Will seperating with H cause DS's behaviour to go further downhill?

4 replies

BettyBo33 · 15/12/2017 16:08

A bit of a crystal ball question and looking for anyone with experience of this situation. DS is in year 9. Behaviour has taken a turn this school year. Low level disruption, answering back etc It has escalated and whilst he could be doing worse it's not acceptable. He's just come home with another detention under his belt. I'm at a loss. On the other side my and H are not okay. He cheated on me 14 months ago and though I wanted to make it work it's not the same. At home things are ok. We don't argue or anything like that but I'm sure it has impacted all DC even if they don't know. I guess I'm now torn or even more torn, between staying and going especially with DS as things are. Us splitting now may cause an escalation in his behaviour. I know as a teen when my parents split acted out massively. My marriage is in the shitter and my eldest is acting out. I'm trying to hold it together and I'm exhausted.Any advice or experience of this?

OP posts:
hellsbellsmelons · 15/12/2017 16:51

No-one can possibly know on this one.
My DD went out of control when I split with my ExH.
She really turned a corn at about age 16.
She's great now but it was a rough few years!
I've no advice.
I couldn't stay with ExH when he cheated.
It's my deal breaker.
Have you have counselling together?
Does your DH except full responsibility for the affair etc...???

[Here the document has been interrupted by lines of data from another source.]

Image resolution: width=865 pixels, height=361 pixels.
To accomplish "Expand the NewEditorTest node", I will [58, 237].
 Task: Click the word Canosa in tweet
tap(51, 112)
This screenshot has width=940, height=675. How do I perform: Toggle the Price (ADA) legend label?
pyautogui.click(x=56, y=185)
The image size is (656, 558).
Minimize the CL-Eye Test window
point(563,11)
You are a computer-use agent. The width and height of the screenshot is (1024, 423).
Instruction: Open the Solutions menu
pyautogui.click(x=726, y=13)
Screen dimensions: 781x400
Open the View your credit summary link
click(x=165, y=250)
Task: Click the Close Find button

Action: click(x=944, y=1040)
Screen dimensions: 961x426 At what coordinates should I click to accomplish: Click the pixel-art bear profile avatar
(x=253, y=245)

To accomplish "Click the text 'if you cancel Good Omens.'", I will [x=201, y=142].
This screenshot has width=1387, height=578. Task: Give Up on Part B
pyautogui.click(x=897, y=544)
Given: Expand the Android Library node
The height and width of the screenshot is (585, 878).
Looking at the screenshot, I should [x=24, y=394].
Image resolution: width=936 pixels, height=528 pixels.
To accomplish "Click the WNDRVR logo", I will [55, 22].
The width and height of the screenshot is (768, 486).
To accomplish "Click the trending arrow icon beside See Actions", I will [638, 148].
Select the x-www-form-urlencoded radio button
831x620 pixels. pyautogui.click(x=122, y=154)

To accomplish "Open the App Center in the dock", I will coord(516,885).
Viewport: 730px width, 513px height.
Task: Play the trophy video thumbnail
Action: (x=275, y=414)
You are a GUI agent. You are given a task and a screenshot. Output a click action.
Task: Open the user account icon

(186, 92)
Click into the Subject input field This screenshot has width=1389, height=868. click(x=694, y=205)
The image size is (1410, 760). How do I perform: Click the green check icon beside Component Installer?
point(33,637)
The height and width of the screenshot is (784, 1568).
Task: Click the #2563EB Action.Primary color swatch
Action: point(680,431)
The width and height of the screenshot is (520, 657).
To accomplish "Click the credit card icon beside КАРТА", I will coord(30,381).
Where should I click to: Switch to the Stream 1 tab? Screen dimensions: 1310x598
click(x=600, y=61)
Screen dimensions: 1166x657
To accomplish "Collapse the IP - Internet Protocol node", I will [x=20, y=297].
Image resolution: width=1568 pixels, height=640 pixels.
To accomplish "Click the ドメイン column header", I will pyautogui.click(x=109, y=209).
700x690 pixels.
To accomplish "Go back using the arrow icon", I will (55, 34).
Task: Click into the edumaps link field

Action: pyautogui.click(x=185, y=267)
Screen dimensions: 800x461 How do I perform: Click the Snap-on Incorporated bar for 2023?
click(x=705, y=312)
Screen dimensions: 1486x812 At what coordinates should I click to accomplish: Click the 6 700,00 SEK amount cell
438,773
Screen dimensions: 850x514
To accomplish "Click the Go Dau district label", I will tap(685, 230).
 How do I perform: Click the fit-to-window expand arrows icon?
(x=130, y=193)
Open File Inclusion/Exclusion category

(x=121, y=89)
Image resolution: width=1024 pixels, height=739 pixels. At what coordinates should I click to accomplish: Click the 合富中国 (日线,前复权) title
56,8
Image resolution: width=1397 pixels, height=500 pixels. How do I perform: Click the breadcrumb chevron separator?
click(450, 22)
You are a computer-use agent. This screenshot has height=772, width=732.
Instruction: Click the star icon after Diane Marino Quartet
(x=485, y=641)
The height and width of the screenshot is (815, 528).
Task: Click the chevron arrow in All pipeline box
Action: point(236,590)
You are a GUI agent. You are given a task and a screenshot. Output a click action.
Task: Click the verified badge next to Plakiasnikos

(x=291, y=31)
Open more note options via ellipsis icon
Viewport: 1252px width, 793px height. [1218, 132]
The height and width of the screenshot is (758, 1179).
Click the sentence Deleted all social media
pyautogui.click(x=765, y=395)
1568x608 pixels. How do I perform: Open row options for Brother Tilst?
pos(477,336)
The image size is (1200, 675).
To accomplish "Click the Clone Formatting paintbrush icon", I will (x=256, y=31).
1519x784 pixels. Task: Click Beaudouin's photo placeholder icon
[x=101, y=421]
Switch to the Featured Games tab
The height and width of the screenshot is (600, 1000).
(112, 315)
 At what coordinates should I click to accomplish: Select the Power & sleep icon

hellsbellsmelons · 15/12/2017 16:56

ACCEPT!!!
Doh!

pudding21 · 15/12/2017 17:15

Does he know what has been going on? Is there a lot of tension in the air? You might not argue but kids pick up on it. I think its easy to put down behavior to the most obvious cause and it might not be that at all, its a difficult age for boys.

My DS is a bit younger, he was starting to have anger outbursts before I left my ex, which continued for a few months. Now we are more settled he is like a different child again.

Could you ask about counselling maybe for him? Can you sit and chat to him? I think honest age appropriate chats help a lot with both you and your husband, but you need to be on the same page.

BackInTheRoom · 15/12/2017 20:13

Both my kids behaviour escalated when my STBX left (Runaway Husband) and because he won't communicate with me, not even about the kids and hates me, me and the kids argue all the time. It's awful. Maybe your marriage style isn't working for you (no arguing) because you're both effectively burying your emotions. Arguments clear the air. Andrew Marshall and John Gottman authors, can explain it better than I can.